**WORK TO COMPLETE**
a - In the MAT102 tutorial notes, what example is given of a closed set?
b - In the records, starting with the first line and going on through the line with "(1334, 708)", please change "Wi-Fi status icon" to "Bluetooth status icon" and give those lines again with nothing else altered.

MAT102 Tutorial W4

1
- a
  - An open set that is not an open interval could be $R$ . Because $\forall x \in R, \exists r > 0 (x - r, x + r) \subseteq R$ .
  - For any $x$ you can create an open interval around it of size $r$ , that will still be a real number.
  - Or
    - $(1, 2) \cup (3, 4)$
- b
  - A closed set would be $[0, 1]$ . Because $[0, 1]^{c}$ is $(- \infty, 0) \cup (0, \infty)$ .
- c
  - Find a set that is open and closed.
  - $N$ because it's bounded on the lower end being either $0, 1$ .
  - $N = [0, \infty)$
  - $\emptyset$
  - Vacuously true. Can't prove if it's open or closed, so $false ⟹ true or false$
  - Meaning true.
- d
  - Negate the def of being open.
  - $\forall x \in A, \exists r > 0 (x - r, x + r) \subseteq A$
  - $\exists x \in A, \forall r > 0 (x - r, x + r) ⊈ A$
  - $\exists x \in A, \forall r > 0 (x - r, x + r) \subseteq A^{c}$
  - For a set not to be open. It means we have a value $x$ where no matter what $r$ or $ϵ$ is, it's always outside the set.
- e
  - A set that's not open and not closed.
  - $R ∖ Q$
    - All real numbers excluding rationals
    - So all irrationals
2
- a
  - a) $\forall x \in A, \forall y \in B, (x == y)$
  - b) $\exists x \in A, \forall y \in B, (x == y)$
  - c) $\exists x \in A, \exists y \in B, (x == y)$
    - If a), $A = B$
    - If b), the x in A, is equal to everything in B.
  - Show that $A ⟹ B$ but the converse is false
    - $\forall x \in A, \forall y \in B, (x == y) ⟹ \exists x \in A, \forall y \in B, (x == y)$
    - This is only true if $A = {1} \land B = {1}$ . If there are ever more elements to these sets, it won't work.
    - This also means the second part is true, that there is an x value in A where all y values in B are equal.

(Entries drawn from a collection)
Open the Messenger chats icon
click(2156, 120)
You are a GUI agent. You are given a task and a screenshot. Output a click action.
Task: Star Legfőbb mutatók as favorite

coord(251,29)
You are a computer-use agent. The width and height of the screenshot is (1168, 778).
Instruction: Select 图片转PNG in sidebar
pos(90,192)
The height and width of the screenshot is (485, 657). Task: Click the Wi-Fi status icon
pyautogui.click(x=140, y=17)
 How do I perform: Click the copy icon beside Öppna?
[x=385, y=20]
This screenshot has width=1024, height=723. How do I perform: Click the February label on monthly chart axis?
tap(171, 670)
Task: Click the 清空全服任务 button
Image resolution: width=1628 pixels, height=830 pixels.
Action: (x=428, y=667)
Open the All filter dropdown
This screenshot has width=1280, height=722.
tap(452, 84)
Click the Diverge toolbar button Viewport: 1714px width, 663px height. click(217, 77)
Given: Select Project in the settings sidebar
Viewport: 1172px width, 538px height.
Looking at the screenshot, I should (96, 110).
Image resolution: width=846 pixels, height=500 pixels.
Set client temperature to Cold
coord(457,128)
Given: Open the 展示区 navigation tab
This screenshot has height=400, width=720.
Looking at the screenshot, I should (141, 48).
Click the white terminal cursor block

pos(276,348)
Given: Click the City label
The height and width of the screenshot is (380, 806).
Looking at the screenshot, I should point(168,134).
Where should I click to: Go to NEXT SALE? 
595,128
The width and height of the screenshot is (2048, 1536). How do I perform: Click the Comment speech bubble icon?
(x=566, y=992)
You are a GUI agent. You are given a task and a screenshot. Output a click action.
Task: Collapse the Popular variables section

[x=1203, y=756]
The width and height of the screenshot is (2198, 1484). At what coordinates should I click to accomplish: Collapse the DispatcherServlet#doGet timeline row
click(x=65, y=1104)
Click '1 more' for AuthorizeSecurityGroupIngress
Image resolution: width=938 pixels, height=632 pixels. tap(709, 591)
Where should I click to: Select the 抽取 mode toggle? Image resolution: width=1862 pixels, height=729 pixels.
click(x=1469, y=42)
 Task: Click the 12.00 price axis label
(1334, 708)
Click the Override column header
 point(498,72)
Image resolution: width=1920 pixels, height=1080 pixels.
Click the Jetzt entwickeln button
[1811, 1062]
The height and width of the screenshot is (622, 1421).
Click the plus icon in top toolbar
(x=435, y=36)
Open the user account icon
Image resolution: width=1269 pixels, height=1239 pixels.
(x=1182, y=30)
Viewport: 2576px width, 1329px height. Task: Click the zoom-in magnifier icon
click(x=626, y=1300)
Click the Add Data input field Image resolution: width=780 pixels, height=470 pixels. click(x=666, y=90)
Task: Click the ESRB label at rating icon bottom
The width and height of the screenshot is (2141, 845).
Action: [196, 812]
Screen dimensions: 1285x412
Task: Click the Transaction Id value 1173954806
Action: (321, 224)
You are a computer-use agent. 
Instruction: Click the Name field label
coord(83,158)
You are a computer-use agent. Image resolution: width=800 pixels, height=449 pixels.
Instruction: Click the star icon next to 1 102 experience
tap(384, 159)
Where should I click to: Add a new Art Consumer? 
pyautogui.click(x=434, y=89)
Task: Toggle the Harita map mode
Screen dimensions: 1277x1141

**RESULTS FOR EACH TASK**
a - $[0, 1]$

b -
Open the Messenger chats icon
click(2156, 120)
You are a GUI agent. You are given a task and a screenshot. Output a click action.
Task: Star Legfőbb mutatók as favorite

coord(251,29)
You are a computer-use agent. The width and height of the screenshot is (1168, 778).
Instruction: Select 图片转PNG in sidebar
pos(90,192)
The height and width of the screenshot is (485, 657). Task: Click the Bluetooth status icon
pyautogui.click(x=140, y=17)
 How do I perform: Click the copy icon beside Öppna?
[x=385, y=20]
This screenshot has width=1024, height=723. How do I perform: Click the February label on monthly chart axis?
tap(171, 670)
Task: Click the 清空全服任务 button
Image resolution: width=1628 pixels, height=830 pixels.
Action: (x=428, y=667)
Open the All filter dropdown
This screenshot has width=1280, height=722.
tap(452, 84)
Click the Diverge toolbar button Viewport: 1714px width, 663px height. click(217, 77)
Given: Select Project in the settings sidebar
Viewport: 1172px width, 538px height.
Looking at the screenshot, I should (96, 110).
Image resolution: width=846 pixels, height=500 pixels.
Set client temperature to Cold
coord(457,128)
Given: Open the 展示区 navigation tab
This screenshot has height=400, width=720.
Looking at the screenshot, I should (141, 48).
Click the white terminal cursor block

pos(276,348)
Given: Click the City label
The height and width of the screenshot is (380, 806).
Looking at the screenshot, I should point(168,134).
Where should I click to: Go to NEXT SALE? 
595,128
The width and height of the screenshot is (2048, 1536). How do I perform: Click the Comment speech bubble icon?
(x=566, y=992)
You are a GUI agent. You are given a task and a screenshot. Output a click action.
Task: Collapse the Popular variables section

[x=1203, y=756]
The width and height of the screenshot is (2198, 1484). At what coordinates should I click to accomplish: Collapse the DispatcherServlet#doGet timeline row
click(x=65, y=1104)
Click '1 more' for AuthorizeSecurityGroupIngress
Image resolution: width=938 pixels, height=632 pixels. tap(709, 591)
Where should I click to: Select the 抽取 mode toggle? Image resolution: width=1862 pixels, height=729 pixels.
click(x=1469, y=42)
 Task: Click the 12.00 price axis label
(1334, 708)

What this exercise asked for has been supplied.